Seeds of Devotion
By Julia Attaway

A Marriage Prayer

Today Andrew and I celebrate our 20th wedding anniversary. I'm happy, though we happen to be in the midst of one of those bumpy patches that plague almost every marriage.

I woke up, made coffee and sat down to pray. I pried out the words I’ve used almost daily for two decades: Lord, thank you for my husband. Pause. Teach me to love him.

I pray this prayer when things are going well, and when they are rough. For if there’s one thing marriage has taught me, it’s that I’m only ever beginning to learn what it means to love my husband.

Love is easy when it’s a warm and fuzzy sentiment. Love is hard when I see my husband’s flaws clearly, or when he lets me down, or when we disagree on how to parent a difficult child. Love requires the rock-solid belief that God has given me Andrew for our mutual benefit, even when I am blind to the good in it (at the moment).

Marriage is about drawing closer to God through each and every blessing and conflict and disappointment. And it’s about closing my daily prayer for my spouse with lines like these:

Lord, bless Andrew in whatever ways you see he needs. Grant him the grace to grow nearer to you through me... and despite me. You know him better than I do, Lord. Teach me to love him as you do.
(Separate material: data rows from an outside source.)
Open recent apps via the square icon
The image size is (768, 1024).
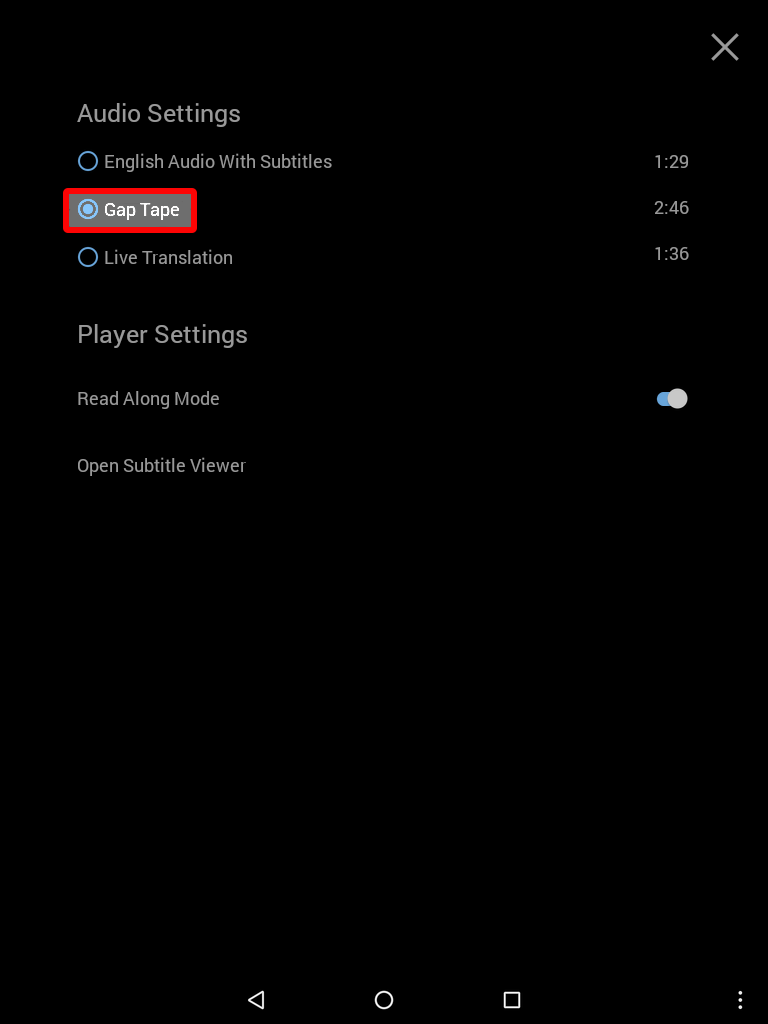coord(512,999)
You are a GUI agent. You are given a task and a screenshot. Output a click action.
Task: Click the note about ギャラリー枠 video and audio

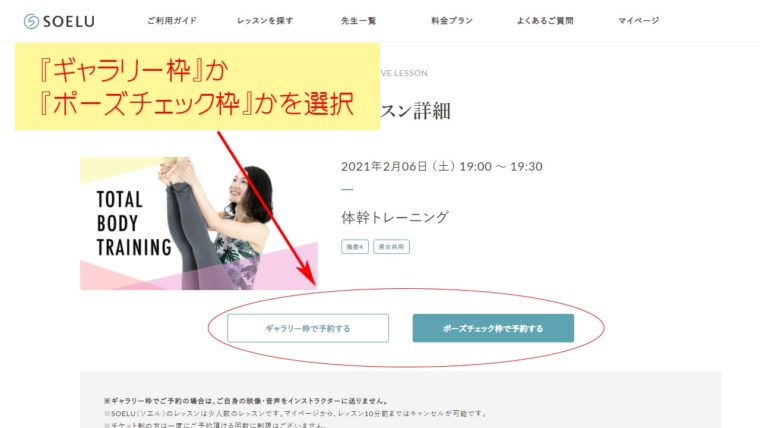[246, 401]
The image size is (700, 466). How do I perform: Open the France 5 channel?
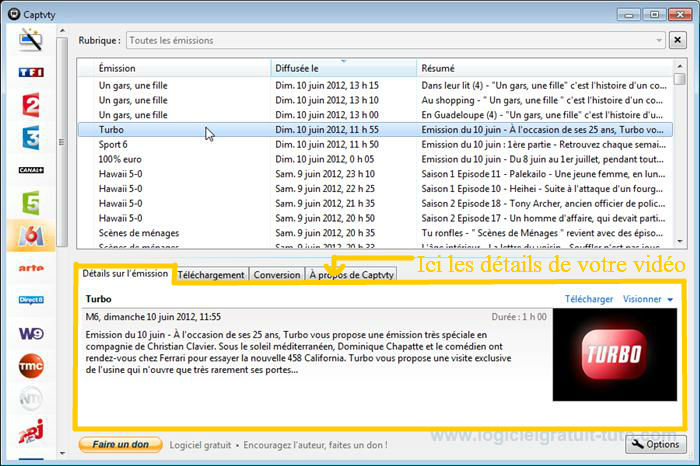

Julia Attaway is a freelance writer, homeschooler and mother of five. She is the editor of Daily Guideposts: Your First Year of Motherhood, a book of devotions for first-time moms. She lives in New York.

Leave a Comment

The content of this field is kept private and will not be shown publicly.
By submitting this form, you accept the Mollom privacy policy.

Your Comments (3)

Thank you for this reflection, I will continue praying like this asking God to bless my husband and allow me to see the good things that he has and no the bad.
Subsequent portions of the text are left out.